Mt. HERMON, Va. — As back-to-back ice storms riveted the Pittsylvania County community this week, an emergency shelter program offered warmth, electricity, food, and most importantly—a friend.
"Sometimes you don't realize what's happening out there... how long other people are without," Ronnie Montgomery, a volunteer stationed at the Mt. Hermon Fire & Rescue Station on Route 41, told the Star-Tribune last night.
Ronnie and his wife, Teresa, acted through the Mt. Hermon Baptist Church to offer a helping hand to those suffering from power outages, food shortage and water cutoffs.
Mt. Hermon Baptist Church sent out an email to its members for a volunteer opportunity, which intrigued the couple. They saw one of the two-hour shifts was open Thursday night and jumped on it.
"The [Mt.

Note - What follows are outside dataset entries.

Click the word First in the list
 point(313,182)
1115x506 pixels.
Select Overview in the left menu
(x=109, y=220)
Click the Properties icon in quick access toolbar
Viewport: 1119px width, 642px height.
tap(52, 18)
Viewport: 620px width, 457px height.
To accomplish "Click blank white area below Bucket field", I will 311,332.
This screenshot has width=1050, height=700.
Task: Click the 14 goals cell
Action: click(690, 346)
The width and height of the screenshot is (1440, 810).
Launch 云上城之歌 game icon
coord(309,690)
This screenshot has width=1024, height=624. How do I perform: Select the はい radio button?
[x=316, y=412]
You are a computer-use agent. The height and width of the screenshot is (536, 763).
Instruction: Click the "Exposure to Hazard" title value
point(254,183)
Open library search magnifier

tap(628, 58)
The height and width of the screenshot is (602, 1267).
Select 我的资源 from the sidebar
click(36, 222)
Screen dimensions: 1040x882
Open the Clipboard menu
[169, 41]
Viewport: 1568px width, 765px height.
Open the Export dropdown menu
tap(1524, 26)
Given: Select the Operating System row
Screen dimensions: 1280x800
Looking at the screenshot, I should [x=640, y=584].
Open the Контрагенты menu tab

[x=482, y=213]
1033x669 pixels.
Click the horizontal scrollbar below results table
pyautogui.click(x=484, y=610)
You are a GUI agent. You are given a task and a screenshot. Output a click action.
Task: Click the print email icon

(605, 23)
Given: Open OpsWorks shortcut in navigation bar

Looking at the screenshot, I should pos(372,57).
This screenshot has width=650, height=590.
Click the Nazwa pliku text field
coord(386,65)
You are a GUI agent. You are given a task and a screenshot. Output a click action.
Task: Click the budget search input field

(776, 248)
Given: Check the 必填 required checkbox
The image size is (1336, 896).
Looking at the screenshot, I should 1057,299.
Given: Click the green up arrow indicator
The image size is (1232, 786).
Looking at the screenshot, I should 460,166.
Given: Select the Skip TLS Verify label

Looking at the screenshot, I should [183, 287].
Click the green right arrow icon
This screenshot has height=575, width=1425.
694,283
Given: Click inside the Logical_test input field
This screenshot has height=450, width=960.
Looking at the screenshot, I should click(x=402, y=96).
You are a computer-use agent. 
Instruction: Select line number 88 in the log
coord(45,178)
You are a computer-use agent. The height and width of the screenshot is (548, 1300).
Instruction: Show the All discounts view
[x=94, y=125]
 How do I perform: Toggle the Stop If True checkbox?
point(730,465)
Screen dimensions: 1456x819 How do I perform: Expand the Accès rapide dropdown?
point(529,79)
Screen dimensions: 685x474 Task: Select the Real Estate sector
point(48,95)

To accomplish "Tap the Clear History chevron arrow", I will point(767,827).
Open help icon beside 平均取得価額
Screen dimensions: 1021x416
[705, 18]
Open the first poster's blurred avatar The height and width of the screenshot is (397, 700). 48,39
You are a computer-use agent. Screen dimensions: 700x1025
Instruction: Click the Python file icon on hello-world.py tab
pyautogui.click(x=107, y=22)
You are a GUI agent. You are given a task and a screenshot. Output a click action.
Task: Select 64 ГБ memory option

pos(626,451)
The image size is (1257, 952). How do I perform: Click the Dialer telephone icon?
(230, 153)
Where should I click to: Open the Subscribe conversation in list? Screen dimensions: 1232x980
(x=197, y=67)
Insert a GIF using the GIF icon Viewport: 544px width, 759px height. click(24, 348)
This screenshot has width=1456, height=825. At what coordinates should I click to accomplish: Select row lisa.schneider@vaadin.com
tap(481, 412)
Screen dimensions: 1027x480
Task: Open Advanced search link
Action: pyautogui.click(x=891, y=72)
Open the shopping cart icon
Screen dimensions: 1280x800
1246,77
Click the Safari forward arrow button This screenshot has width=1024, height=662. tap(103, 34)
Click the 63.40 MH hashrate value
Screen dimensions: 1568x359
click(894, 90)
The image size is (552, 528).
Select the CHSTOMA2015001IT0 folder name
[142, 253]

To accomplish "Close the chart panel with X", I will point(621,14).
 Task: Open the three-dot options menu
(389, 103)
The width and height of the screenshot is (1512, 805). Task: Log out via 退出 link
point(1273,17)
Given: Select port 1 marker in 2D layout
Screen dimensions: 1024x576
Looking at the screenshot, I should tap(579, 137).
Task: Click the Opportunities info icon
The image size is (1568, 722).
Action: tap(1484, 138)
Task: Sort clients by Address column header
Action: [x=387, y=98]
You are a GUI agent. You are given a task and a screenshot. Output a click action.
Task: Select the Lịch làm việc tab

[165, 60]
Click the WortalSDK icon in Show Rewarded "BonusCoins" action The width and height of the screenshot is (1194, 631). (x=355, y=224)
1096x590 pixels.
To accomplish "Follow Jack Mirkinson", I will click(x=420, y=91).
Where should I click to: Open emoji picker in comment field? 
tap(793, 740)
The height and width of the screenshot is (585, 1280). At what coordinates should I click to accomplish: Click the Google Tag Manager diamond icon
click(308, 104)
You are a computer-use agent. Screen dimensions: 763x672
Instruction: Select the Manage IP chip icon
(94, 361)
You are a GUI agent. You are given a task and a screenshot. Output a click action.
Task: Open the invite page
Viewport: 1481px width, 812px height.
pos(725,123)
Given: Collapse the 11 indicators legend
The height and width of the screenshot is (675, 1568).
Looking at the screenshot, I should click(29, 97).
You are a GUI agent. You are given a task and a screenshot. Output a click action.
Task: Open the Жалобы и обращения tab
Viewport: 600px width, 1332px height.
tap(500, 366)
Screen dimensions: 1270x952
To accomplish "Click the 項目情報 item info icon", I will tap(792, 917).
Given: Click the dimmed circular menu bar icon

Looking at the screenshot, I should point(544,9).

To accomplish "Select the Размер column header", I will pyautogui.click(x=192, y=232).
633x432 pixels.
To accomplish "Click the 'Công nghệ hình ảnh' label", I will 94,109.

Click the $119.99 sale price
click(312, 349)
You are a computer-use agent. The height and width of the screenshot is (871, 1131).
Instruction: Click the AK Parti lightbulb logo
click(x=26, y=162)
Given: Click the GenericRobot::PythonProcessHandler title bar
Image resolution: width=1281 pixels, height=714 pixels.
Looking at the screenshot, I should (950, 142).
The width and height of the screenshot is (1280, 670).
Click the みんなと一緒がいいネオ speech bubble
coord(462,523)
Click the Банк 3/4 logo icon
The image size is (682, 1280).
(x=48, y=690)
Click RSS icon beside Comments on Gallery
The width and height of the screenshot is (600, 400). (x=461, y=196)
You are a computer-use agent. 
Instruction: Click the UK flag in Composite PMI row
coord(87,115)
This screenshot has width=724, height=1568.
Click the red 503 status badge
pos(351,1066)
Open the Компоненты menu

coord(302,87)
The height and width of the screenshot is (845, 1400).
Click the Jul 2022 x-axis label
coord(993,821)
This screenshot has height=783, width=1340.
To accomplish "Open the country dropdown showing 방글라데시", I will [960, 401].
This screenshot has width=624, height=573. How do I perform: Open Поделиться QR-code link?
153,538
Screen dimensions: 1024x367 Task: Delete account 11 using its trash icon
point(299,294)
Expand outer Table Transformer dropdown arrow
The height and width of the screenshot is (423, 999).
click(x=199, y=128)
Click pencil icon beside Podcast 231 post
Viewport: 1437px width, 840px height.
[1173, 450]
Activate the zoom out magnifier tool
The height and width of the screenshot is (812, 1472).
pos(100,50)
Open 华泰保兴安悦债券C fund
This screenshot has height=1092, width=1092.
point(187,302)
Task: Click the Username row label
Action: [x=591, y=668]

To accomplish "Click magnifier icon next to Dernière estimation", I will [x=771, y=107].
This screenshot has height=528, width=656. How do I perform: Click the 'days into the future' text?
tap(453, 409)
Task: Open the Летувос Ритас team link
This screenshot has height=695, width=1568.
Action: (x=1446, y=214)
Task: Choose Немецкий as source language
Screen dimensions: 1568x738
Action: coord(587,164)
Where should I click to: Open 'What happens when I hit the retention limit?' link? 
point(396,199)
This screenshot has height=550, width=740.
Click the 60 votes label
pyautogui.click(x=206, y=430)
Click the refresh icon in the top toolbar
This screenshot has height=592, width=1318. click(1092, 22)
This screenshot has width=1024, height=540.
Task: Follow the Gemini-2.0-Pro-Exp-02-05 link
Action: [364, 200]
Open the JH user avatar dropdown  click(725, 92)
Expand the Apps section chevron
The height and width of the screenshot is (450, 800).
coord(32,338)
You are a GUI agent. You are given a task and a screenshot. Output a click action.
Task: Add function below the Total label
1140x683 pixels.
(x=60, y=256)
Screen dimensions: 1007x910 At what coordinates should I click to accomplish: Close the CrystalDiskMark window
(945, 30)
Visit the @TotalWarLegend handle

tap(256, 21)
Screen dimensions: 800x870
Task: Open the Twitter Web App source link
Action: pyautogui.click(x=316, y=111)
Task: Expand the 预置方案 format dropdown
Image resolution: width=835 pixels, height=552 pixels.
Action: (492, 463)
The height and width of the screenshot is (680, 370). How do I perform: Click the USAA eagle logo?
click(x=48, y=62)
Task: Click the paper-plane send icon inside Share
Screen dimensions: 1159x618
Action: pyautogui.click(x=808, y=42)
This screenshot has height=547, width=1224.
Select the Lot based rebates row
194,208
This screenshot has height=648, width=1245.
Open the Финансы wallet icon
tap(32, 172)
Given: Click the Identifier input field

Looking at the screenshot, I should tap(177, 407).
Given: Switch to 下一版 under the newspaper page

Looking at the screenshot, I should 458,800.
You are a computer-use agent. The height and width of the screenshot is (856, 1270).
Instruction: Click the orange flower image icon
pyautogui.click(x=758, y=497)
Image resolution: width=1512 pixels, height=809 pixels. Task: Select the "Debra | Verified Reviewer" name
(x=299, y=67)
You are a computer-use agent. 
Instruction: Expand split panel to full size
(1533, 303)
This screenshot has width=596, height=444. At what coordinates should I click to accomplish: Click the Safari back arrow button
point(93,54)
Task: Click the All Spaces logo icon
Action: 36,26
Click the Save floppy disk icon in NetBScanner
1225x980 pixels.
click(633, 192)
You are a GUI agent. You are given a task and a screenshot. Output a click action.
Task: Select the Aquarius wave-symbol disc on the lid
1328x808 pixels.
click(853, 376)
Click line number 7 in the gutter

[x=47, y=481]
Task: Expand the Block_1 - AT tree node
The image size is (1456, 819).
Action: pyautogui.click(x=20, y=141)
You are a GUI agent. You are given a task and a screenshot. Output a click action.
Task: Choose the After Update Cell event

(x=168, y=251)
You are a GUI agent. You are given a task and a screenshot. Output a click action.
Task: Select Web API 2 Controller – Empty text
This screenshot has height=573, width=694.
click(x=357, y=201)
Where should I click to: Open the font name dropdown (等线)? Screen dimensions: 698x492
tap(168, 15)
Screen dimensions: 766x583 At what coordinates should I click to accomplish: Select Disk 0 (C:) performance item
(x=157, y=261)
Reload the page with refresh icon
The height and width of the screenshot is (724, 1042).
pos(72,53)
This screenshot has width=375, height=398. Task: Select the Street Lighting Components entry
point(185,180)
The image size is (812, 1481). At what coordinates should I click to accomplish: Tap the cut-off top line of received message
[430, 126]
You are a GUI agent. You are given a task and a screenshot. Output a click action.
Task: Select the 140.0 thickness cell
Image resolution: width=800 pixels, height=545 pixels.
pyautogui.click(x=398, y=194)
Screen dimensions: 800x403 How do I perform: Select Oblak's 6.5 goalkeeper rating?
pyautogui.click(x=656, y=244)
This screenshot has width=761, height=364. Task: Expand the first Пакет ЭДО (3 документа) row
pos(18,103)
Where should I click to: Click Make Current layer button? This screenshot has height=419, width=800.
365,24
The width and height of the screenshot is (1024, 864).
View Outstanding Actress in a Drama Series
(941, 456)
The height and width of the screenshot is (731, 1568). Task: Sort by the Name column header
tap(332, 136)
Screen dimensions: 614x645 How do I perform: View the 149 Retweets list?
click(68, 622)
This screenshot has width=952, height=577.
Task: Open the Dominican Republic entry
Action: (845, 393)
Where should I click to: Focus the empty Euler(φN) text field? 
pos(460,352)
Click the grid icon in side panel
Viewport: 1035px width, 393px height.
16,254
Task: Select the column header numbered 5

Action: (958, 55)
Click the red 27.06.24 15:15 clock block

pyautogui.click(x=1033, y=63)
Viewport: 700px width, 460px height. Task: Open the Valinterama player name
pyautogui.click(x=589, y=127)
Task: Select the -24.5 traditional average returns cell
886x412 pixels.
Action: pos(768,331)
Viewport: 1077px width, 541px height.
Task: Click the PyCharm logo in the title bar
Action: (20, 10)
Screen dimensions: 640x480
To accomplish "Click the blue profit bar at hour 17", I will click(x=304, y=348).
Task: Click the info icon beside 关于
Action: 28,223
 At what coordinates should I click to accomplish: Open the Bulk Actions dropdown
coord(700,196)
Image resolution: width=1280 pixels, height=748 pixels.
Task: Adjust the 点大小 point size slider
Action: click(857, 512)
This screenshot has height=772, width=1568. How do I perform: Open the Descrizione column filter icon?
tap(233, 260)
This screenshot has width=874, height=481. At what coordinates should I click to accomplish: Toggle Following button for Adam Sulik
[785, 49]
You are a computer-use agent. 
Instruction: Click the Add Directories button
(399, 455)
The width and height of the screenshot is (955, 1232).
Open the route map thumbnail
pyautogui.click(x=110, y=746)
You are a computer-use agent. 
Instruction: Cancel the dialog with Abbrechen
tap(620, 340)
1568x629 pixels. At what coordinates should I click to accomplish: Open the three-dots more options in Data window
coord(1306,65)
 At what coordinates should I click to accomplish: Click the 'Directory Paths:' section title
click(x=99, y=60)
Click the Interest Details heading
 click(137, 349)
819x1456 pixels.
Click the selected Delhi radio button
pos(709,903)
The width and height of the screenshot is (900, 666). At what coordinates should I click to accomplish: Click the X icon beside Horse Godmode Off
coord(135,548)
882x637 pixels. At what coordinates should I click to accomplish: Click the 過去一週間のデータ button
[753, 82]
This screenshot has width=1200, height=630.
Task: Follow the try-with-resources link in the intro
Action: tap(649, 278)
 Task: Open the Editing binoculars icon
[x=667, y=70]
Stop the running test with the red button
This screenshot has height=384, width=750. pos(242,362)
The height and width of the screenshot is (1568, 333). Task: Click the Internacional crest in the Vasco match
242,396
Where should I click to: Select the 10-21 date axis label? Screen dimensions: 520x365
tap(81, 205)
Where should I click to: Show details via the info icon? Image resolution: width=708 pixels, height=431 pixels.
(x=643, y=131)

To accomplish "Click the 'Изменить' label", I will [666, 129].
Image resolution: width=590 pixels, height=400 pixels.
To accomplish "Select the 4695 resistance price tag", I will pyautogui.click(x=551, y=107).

Hermon Fire & Rescue] fire chief here goes to Mt. Hermon Baptist Church, and the pastor was talking to him," Ronnie said.
"He said, 'Let me know if you need some help.' Then they decided to open the station up, just in case, and he said, 'You made two mistakes—you gave me your number and offered to help,'" he laughed. "So he called the church and said, 'Can you get us some volunteers?'"
It was a slow night for Mr. and Mrs. Montgomery, but they were eager to help when reporters entered the building.
"It has been quiet," Teresa said. "Mostly Kentuck and some of those areas are in the worst shape. There are little niches in our county that are without power for days."
Mt. Hermon joined nine other fire stations all over the county Thursday from 10 a.m. to 8 p.m. to take part in the emergency shelter program. Other participating stations were in Chatham, Gretna, Callands, Cascade, Penhook, Dry Fork, Java, Ringgold and Keeling.
As of this morning, there are still hundreds without power, some of which have had no power for a full week.